Each record beneath this line should be returned exactly as it is.

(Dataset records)
*** Begin section ***

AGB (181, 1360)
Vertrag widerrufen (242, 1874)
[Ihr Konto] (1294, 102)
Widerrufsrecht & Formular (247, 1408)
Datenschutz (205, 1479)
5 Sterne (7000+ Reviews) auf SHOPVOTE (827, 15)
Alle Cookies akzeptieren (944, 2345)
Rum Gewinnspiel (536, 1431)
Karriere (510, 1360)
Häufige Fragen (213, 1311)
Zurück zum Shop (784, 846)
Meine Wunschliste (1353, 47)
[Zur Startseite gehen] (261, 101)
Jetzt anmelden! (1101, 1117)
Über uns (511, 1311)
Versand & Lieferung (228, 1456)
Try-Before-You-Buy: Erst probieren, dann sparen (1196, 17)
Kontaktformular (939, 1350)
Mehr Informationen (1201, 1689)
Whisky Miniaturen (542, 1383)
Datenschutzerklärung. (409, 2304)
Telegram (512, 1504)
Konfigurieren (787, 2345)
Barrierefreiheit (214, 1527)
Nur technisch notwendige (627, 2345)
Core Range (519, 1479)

*** End section ***

*Solution to the exercise*:
AGB (181, 1360)
Vertrag widerrufen (242, 1874)
[Ihr Konto] (1294, 102)
Widerrufsrecht & Formular (247, 1408)
Datenschutz (205, 1479)
5 Sterne (7000+ Reviews) auf SHOPVOTE (827, 15)
Alle Cookies akzeptieren (944, 2345)
Rum Gewinnspiel (536, 1431)
Karriere (510, 1360)
Häufige Fragen (213, 1311)
Zurück zum Shop (784, 846)
Meine Wunschliste (1353, 47)
[Zur Startseite gehen] (261, 101)
Jetzt anmelden! (1101, 1117)
Über uns (511, 1311)
Versand & Lieferung (228, 1456)
Try-Before-You-Buy: Erst probieren, dann sparen (1196, 17)
Kontaktformular (939, 1350)
Mehr Informationen (1201, 1689)
Whisky Miniaturen (542, 1383)
Datenschutzerklärung. (409, 2304)
Telegram (512, 1504)
Konfigurieren (787, 2345)
Barrierefreiheit (214, 1527)
Nur technisch notwendige (627, 2345)
Core Range (519, 1479)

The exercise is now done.